GOAL OF THE EXERCISE
Only the lines from the one containing "Instruction: Select the Hobby location title" to the end of the records should be given again, word for word and in full.
╭─ RECORDS SHOWN
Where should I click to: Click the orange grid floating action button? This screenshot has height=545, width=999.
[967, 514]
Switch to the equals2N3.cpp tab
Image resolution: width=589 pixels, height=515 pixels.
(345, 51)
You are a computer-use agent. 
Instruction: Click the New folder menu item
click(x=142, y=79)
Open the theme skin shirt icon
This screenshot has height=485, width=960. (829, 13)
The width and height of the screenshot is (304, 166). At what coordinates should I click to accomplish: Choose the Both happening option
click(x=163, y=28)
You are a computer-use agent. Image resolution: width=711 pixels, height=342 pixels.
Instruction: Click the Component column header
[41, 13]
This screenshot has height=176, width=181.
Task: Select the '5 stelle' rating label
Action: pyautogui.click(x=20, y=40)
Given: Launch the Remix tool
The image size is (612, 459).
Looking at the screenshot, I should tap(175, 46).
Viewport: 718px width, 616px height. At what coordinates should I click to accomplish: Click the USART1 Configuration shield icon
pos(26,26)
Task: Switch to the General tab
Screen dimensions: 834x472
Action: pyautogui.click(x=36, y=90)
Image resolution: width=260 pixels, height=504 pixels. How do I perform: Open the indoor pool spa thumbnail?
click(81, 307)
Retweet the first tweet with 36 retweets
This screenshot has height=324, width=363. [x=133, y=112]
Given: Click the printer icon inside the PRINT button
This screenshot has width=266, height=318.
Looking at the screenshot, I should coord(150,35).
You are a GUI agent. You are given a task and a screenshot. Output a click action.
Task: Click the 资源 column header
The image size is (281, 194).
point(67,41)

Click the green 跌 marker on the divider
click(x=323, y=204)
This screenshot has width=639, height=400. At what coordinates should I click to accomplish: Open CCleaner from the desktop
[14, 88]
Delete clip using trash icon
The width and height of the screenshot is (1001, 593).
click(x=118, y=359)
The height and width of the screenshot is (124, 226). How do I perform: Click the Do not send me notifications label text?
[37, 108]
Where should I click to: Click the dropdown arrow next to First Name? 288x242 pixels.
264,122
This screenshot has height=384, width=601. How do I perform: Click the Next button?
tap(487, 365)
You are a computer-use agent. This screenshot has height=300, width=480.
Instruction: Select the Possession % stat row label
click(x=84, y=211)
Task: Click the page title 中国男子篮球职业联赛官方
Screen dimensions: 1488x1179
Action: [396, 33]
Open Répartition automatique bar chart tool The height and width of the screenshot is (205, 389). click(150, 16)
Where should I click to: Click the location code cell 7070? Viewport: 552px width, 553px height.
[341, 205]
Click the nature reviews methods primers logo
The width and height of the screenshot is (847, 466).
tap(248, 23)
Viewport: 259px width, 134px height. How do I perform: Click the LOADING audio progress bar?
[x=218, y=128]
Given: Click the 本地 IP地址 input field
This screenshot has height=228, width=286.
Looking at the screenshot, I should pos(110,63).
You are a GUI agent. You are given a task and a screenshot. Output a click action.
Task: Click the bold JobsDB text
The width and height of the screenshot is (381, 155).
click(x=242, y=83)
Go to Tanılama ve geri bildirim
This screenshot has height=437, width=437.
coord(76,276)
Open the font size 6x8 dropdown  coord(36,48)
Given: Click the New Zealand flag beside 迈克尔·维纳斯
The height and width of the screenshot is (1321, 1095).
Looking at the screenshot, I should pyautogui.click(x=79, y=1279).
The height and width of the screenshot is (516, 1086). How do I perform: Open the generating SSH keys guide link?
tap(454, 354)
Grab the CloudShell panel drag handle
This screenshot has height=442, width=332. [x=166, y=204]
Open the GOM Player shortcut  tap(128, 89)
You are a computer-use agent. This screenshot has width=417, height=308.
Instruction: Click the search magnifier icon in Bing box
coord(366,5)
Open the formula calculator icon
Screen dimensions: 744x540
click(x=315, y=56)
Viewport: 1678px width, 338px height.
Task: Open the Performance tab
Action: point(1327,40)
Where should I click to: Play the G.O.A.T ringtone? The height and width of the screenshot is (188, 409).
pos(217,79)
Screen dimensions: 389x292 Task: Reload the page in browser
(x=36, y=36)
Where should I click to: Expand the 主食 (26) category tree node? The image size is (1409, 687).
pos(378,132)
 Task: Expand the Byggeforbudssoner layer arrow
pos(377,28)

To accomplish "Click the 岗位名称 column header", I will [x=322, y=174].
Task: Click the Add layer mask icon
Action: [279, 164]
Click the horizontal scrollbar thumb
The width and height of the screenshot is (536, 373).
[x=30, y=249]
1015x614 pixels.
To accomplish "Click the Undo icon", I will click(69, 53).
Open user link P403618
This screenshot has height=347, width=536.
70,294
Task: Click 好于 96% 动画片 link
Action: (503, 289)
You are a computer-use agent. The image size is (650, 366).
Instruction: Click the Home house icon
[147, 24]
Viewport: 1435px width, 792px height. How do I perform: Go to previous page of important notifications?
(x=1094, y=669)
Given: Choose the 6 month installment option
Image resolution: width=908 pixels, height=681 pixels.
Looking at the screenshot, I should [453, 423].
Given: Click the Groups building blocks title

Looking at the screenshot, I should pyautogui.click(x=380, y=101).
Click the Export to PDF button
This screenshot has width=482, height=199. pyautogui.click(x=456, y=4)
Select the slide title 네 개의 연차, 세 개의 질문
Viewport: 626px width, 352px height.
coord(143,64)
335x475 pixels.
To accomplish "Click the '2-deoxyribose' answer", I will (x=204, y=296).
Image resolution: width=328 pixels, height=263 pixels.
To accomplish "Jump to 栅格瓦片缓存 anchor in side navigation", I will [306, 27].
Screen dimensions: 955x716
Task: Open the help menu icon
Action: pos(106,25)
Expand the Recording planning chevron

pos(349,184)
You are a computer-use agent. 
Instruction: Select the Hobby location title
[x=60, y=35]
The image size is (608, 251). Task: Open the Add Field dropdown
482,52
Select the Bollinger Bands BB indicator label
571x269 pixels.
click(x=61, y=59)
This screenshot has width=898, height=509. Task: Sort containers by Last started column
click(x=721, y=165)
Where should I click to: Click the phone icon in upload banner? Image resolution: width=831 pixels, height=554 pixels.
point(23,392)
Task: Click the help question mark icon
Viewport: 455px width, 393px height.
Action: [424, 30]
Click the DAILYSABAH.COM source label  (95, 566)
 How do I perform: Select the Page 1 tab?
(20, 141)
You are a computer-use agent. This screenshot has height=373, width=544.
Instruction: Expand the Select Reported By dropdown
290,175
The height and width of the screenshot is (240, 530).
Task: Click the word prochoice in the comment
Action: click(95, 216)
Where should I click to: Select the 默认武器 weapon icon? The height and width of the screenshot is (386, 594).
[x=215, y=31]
╰─
ANSWER BOX
Instruction: Select the Hobby location title
[x=60, y=35]
The image size is (608, 251). Task: Open the Add Field dropdown
482,52
Select the Bollinger Bands BB indicator label
571x269 pixels.
click(x=61, y=59)
This screenshot has width=898, height=509. Task: Sort containers by Last started column
click(x=721, y=165)
Where should I click to: Click the phone icon in upload banner? Image resolution: width=831 pixels, height=554 pixels.
point(23,392)
Task: Click the help question mark icon
Viewport: 455px width, 393px height.
Action: [424, 30]
Click the DAILYSABAH.COM source label  (95, 566)
 How do I perform: Select the Page 1 tab?
(20, 141)
You are a computer-use agent. This screenshot has height=373, width=544.
Instruction: Expand the Select Reported By dropdown
290,175
The height and width of the screenshot is (240, 530).
Task: Click the word prochoice in the comment
Action: click(95, 216)
Where should I click to: Select the 默认武器 weapon icon? The height and width of the screenshot is (386, 594).
[x=215, y=31]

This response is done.